Attraverso una soluzione Hi-tech ludica i medici somministrano attività fisica adattata ai pazienti che possono svolgere gli esercizi da casa propria

Migliorare la condizione di vita dei pazienti attraverso la tecnologia e l’attività fisica. Un’idea sempre più diffusa questa e confermata anche dalla presentazione avvenuta questa mattina di MS-FIT, piattaforma digitale nata per migliorare le condizioni di vita dei malati di sclerosi multipla, patologia che colpisce solo in Italia oltre 100 mila persone.

Si tratta, in particolare, di un serious game realizzato da Helaglobe e Roche che permette di somministrare attività fisica adattata (non riabilitativa) ai pazienti, i quali possono giocare in totale autonomia a domicilio.  E’ sufficiente dotarsi di un mini-personal computer e un motion controller che “spedisce” il paziente sullo schermo del proprio televisore mediante un avatar. Un insegnate virtuale guiderà il paziente nello svolgimento degli esercizi, in un percorso diverso che permette, in base alla frequenza dell’attività e alla correttezza nello svolgimento delle azioni compiute, di sbloccare nuove sezioni di gioco. L’attività fisica del paziente è comunque sotto stretto monitoraggio del medico che riceve i dati e i progressi del paziente attraverso la piattaforma.

L’obiettivo di MS-FIT è quello di incentivare i soggetti colpiti dalla malattia a fare esericizio fisico in modo continuativo, ovvimente nei limiti di quello che per loro è raccomandato dal medico e consentito. Una recente ricerca ha infatti dimostrato che poco meno del 10% dei pazienti che riceve consiglio dal proprio dottore di fare determinati esercizi fisici lo fa a causa della noia. Una percentuale che MS-FIT si vuole certamente alzare, anche grazie ad un sistema divertente con incentivi” – ha spiegato Davide Cafiero, Managing Director di Helaglobe Consulting.

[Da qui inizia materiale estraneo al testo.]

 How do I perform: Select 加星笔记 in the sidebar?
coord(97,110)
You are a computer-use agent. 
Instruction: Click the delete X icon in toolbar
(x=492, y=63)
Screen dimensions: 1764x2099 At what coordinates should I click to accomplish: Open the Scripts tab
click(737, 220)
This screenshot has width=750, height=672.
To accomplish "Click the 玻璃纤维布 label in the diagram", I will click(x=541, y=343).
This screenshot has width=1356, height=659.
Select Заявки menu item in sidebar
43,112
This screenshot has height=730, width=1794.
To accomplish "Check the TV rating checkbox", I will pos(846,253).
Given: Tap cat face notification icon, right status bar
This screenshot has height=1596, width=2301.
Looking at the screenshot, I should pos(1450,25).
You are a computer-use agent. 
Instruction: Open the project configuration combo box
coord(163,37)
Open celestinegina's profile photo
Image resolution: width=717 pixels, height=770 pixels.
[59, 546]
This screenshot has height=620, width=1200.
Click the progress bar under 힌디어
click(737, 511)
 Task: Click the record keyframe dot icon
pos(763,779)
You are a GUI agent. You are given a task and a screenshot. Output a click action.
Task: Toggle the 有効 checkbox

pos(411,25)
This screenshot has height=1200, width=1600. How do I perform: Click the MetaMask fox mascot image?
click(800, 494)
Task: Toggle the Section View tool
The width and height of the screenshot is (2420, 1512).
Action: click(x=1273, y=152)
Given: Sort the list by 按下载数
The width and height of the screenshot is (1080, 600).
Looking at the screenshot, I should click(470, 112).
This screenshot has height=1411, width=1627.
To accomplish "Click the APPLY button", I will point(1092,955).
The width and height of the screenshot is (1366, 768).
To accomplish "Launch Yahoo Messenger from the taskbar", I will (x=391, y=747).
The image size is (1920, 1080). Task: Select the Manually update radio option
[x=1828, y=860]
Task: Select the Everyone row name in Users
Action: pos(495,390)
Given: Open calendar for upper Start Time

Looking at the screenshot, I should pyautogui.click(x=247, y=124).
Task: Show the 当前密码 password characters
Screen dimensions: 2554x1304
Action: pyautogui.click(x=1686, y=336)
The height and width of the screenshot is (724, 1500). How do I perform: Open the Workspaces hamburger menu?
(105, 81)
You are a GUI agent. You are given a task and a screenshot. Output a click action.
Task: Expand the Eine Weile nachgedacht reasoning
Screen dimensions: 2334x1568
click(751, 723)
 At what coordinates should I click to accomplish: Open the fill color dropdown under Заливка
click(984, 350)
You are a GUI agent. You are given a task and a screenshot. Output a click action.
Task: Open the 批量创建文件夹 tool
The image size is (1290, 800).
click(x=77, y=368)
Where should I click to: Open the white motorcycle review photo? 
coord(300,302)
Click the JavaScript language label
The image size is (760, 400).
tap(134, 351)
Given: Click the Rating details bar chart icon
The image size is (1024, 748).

Gli esercizi proposti si ispirano al Pilates e intervengono  sulla postura. L’equilibrio e la respirazione, tre aspetti critici per i malati di sclerosi multipla, al centro.

L’allenamento e l’esercizio fisico aiutano il cervello a compensare i danni al sistema nervoso, potenziando infatti la riserva cognitiva e motoria, fattore questo fondamentale per rallentare o prevenire la progressione dei disturbi legati alla sclerosi" ha spiegato Letizia Leocani, dirigente medico presso il dipartimento neurologico IRCCS Ospedale San Raffaele.

Il MS-FIT sarà testato su 100 pazienti grazie al coinvolgimento di 12 centri neurologici diffusi su tutto il territorio nazionale e di FISM (fondazione italiana sclerosi multipla).